**WHAT THE EXERCISE ASKS:**
Begin at the line containing "Where should I click to: Open" and retype each line through the end of the records exactly. Include nothing else and no pictures.
(GIVEN ENTRIES Opens)
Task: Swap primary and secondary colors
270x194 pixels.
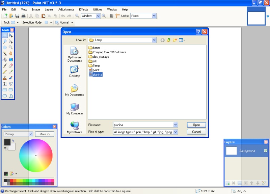Action: 13,140
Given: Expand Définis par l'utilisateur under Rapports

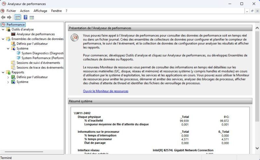Looking at the screenshot, I should pyautogui.click(x=8, y=77).
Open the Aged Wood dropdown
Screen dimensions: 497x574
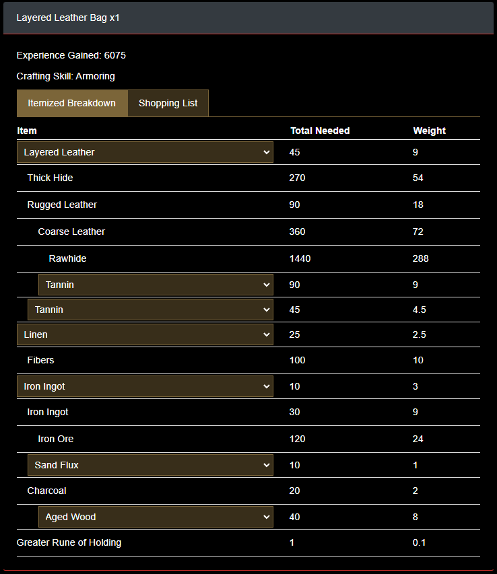coord(156,517)
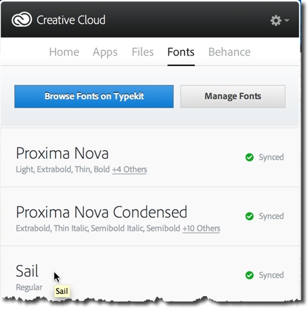Expand the +4 Others link
The width and height of the screenshot is (308, 311).
pos(130,169)
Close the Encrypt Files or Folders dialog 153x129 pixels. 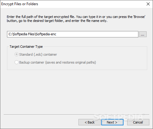tap(148, 4)
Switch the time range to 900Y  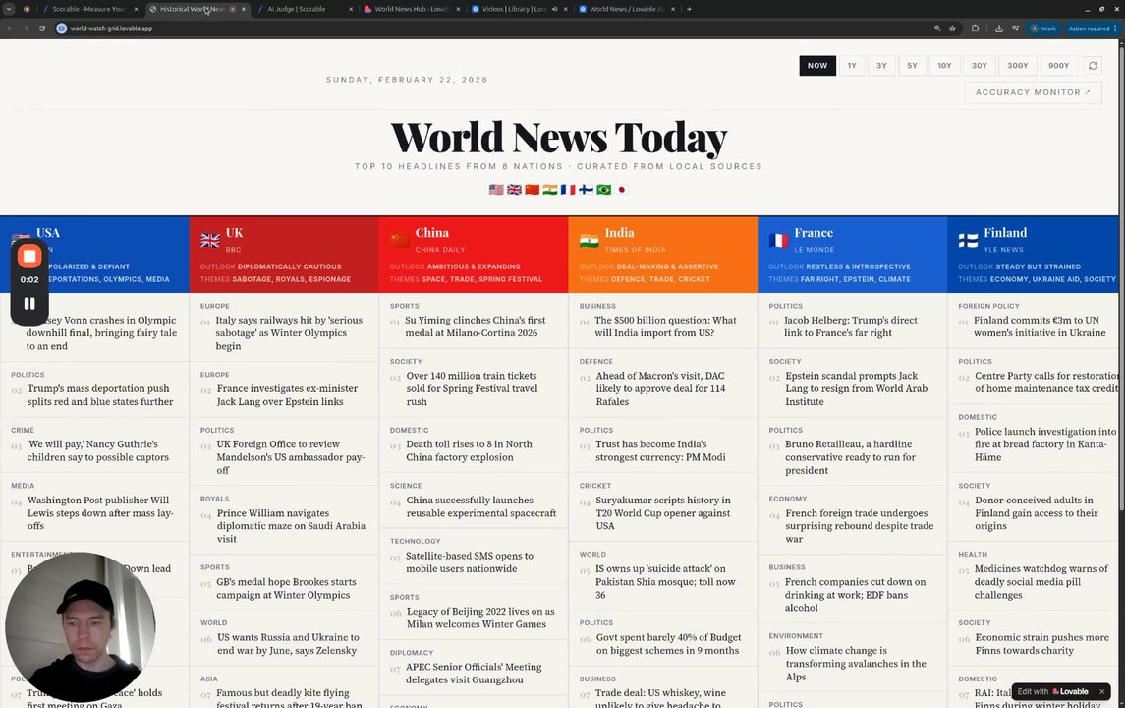pyautogui.click(x=1058, y=65)
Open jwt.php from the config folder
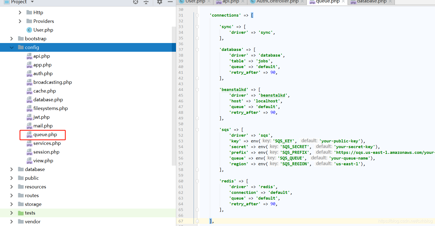The image size is (435, 226). point(41,117)
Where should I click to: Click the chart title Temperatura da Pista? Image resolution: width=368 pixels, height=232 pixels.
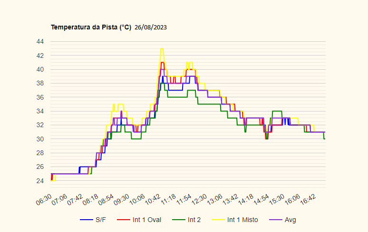[x=91, y=28]
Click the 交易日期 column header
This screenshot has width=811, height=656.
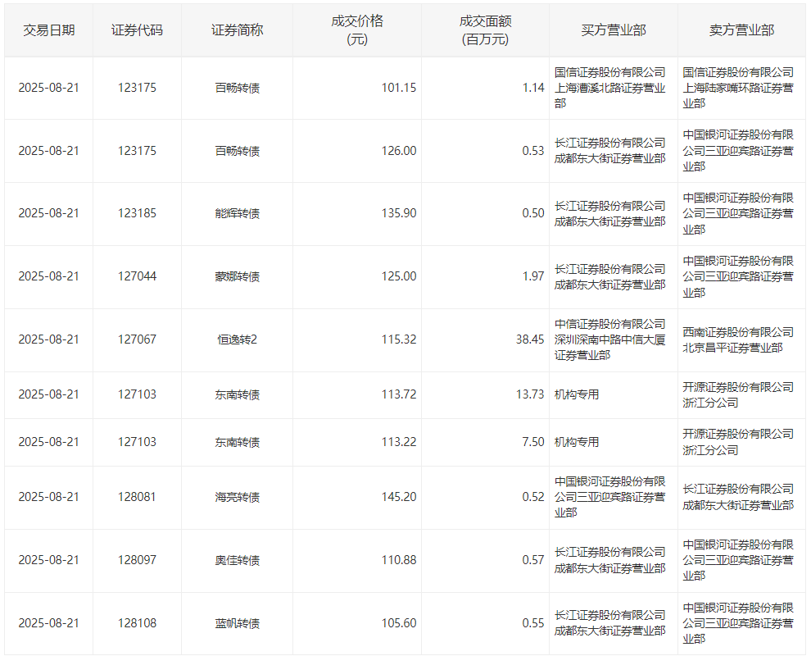click(48, 30)
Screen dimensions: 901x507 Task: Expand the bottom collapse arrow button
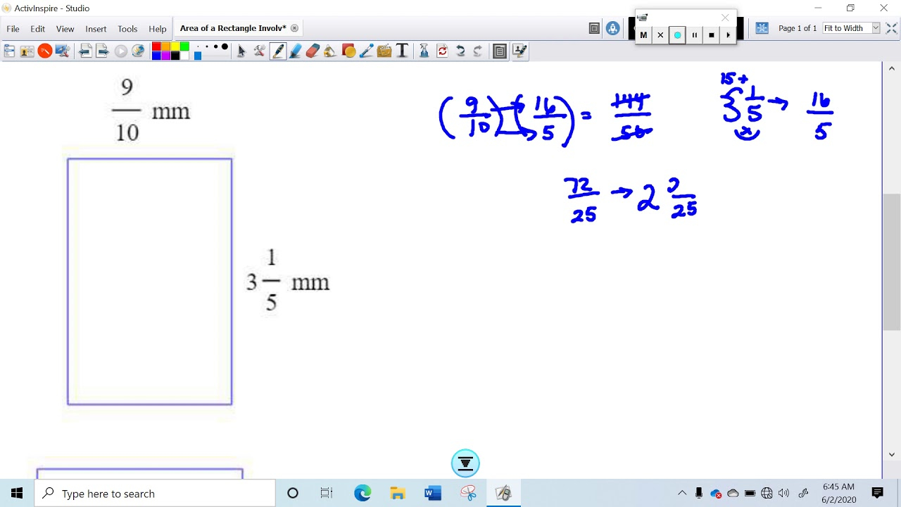coord(465,463)
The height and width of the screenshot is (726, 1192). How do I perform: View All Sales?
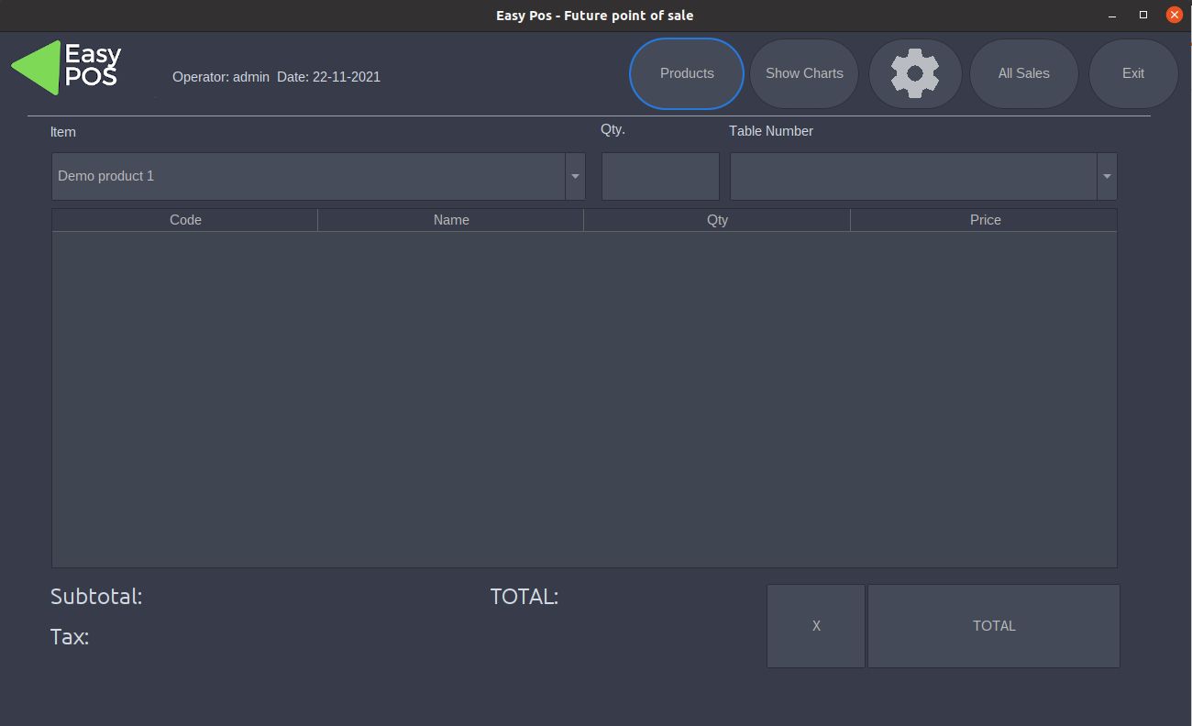pyautogui.click(x=1023, y=73)
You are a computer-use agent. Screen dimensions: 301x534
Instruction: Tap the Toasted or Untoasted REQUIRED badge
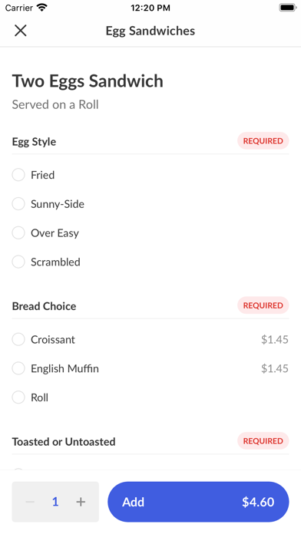pos(263,440)
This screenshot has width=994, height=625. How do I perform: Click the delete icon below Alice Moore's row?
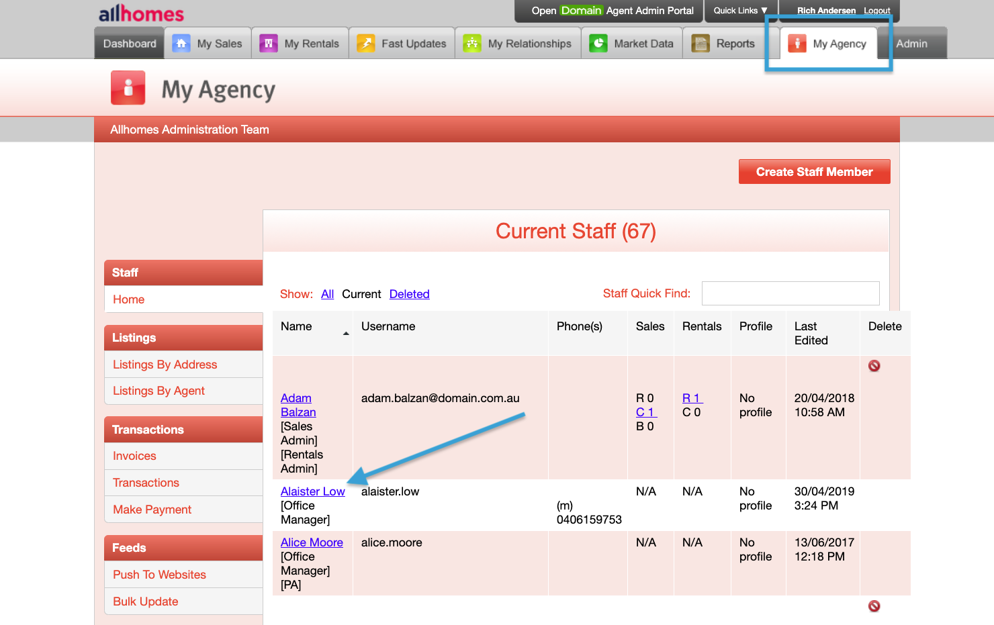click(874, 605)
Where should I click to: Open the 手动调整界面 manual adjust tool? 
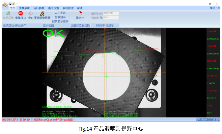[42, 15]
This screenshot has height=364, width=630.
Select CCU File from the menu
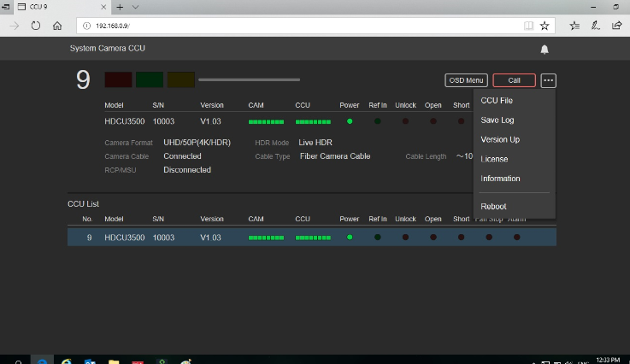pos(497,101)
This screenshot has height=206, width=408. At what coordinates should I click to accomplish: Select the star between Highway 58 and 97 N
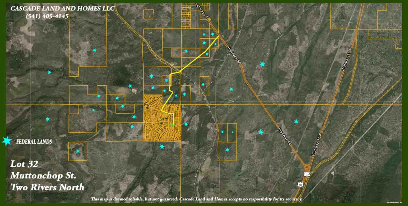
(GIVEN ENTRIES Closes)
**ANSWER FOR THE TASK:**
Where should I click to: Open the 手动调整界面 manual adjust tool? 
[42, 15]
This screenshot has height=364, width=630.
Select CCU File from the menu
pos(497,101)
This screenshot has height=206, width=408. At what coordinates should I click to accomplish: Select the star between Highway 58 and 97 N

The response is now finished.